Landry developed the now-popular "4–3 defense" while serving as Giants defensive coordinator. It was called "4–3" because it featured four down lineman (two ends and two defensive tackles on either side of the offensive center) and three linebackers – middle, left, and right. The innovation was the middle linebacker. Previously, a lineman was placed over the center. But Landry had this person stand up and move back two yards. The Giants' middle linebacker was the legendary Sam Huff.

When he came to Dallas, Landry refined the 4–3 even further, specifically to counter Lombardi's "run to daylight" strategy. Lombardi's offense was built around sending the running back through any open space, rather than a specific assigned hole. Landry reasoned that the best counter was a defense that blotted out the daylight. The result was the "Flex Defense," which assigned the defenders specific areas of the field to cover. When Landry first implemented it in 1964, fans were initially mystified when they saw the Cowboys defense not swarming to the ball. However, the skeptics were won over when ball carriers invariably ran right into the arms of one of Landry's defenders. The Flex Defense worked so well that Landry had to create an offense to score on it, one which disguised an otherwise simple play with multiple formations.

Landry did not always search inside the traditional college football pipeline for talent. For example, he recruited several soccer players from Latin America, such as Efren Herrera and Rafael Septién, to compete for the job of placekicker for the Cowboys. Landry looked to the world of track and field for speedy skill-position players. For example, Bob Hayes, once considered the fastest man in the world, was drafted by and played wide receiver for the Cowboys under Landry.

Landry produced a very large coaching tree. In 1986, five NFL head coaches were former Landry assistants: Mike Ditka, Dan Reeves, John Mackovic, Gene Stallings, and Raymond Berry.

Coaching in the Super Bowl 

While Tom Landry's Cowboys are known for their two Super Bowls against Chuck Noll and the Pittsburgh Steelers, Landry also led Dallas to three other Super Bowls, and they were a Bart Starr quarterback sneak away from representing the NFL in the second Super Bowl. Tom Landry was 2–3 in Super Bowls, winning both in New Orleans and losing all three at Miami's Orange Bowl Stadium.

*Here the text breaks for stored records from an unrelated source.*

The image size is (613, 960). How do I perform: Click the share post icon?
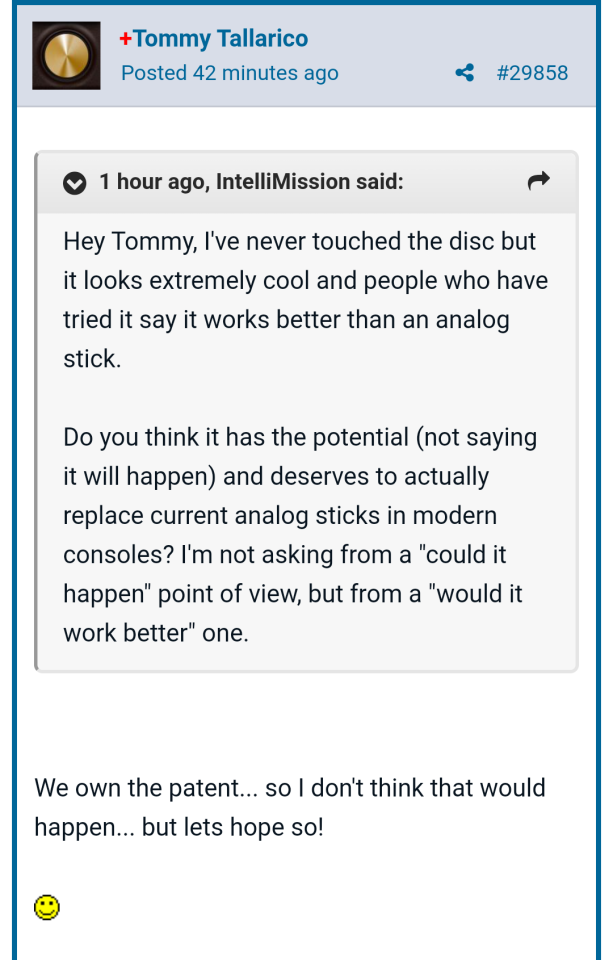[464, 73]
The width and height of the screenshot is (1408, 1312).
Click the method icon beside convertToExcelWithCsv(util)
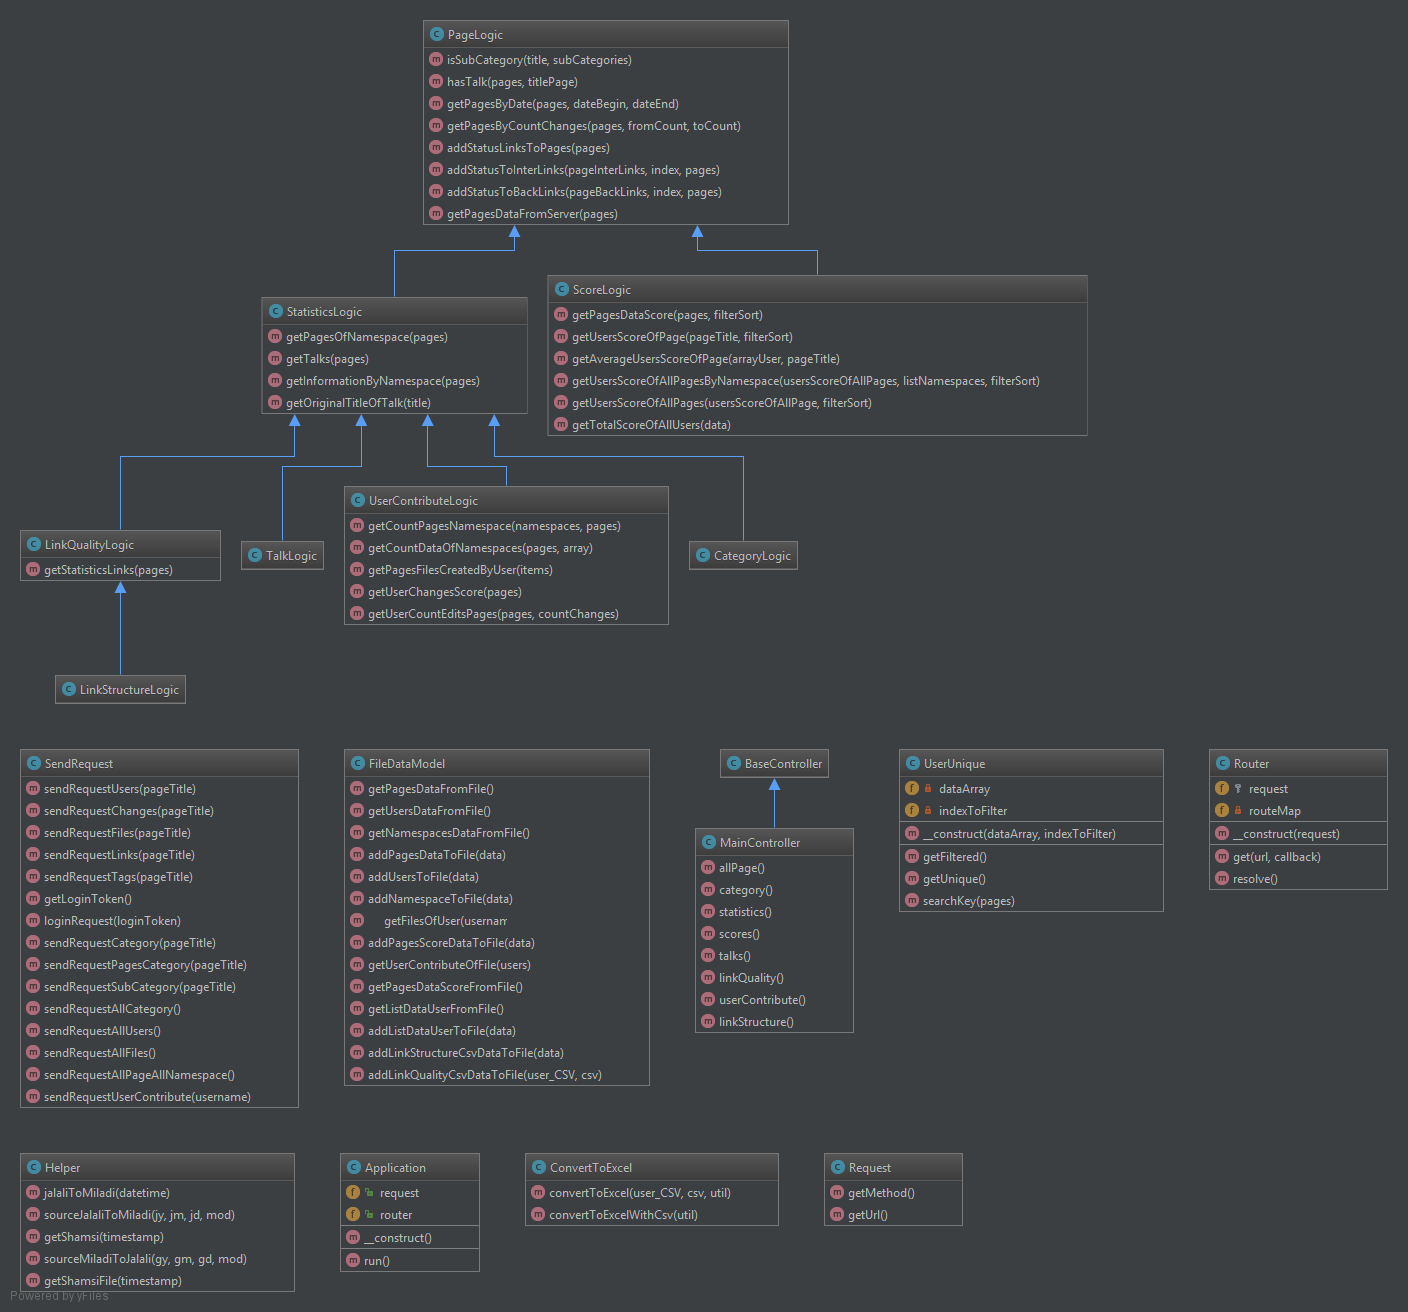[538, 1215]
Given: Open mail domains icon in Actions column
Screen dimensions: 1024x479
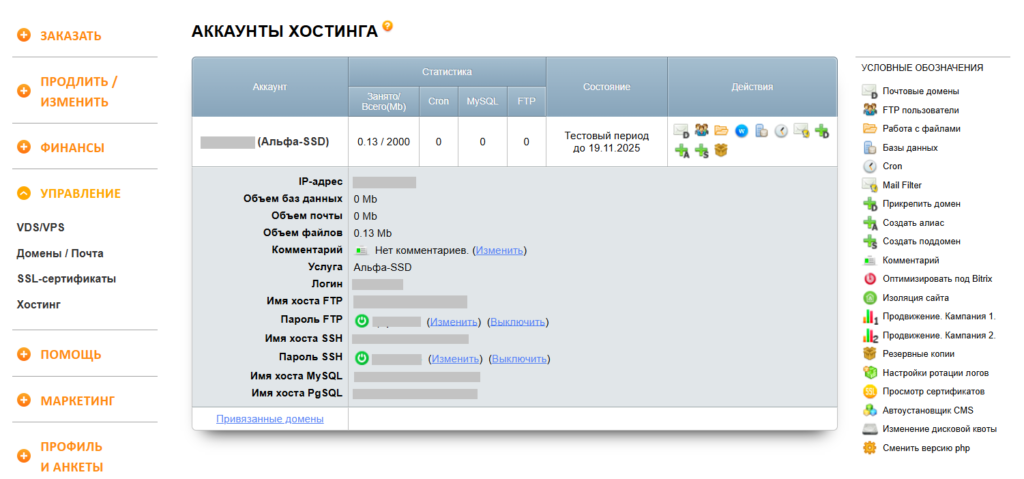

Landry coached the Cowboys to their first Super Bowl win, defeating the Miami Dolphins 24–3, holding the Dolphins to a single field goal. The Cowboys won their first Super Bowl a year after losing to the Baltimore Colts. The Cowboys lost the first battle with the Steelers, in a game that is heralded as a classic. The rematch would be just as good, with the Cowboys being a Jackie Smith catch away from tying the Steelers and keeping pace early in the third quarter; instead, Pittsburgh scored twice in succession and put the game away. Before the Super Bowl XIII rematch, Cowboys linebacker Thomas "Hollywood" Henderson famously stated, "Terry Bradshaw couldn't spell c-a-t if you spotted him the C and the T." Landry recalled in his autobiography how he cringed when he heard that, because he did not feel that Bradshaw needed additional motivation in a big game like the Super Bowl.

Dismissal and legacy 
In the 1980s, the Cowboys won two Division Championships, and made five playoff appearances which included reaching the NFC Championship Game in three consecutive seasons (1980–1982), but failed to reach the Super Bowl. The last of those games came in the 1982 season, when the Cowboys lost to the Washington Redskins. Landry would never make the NFC Championship game again, nor win another playoff game.

In 1984, Dallas businessman Bum Bright bought the team from Murchison. As the Cowboys suffered through progressively poorer seasons (from 10–6 in 1985 to 7–9 in 1986, 7–8 in 1987, and 3–13 in 1988), Bright became disenchanted with the team. Landry's game strategies and single-mindedness during these few seasons left him open to public criticism.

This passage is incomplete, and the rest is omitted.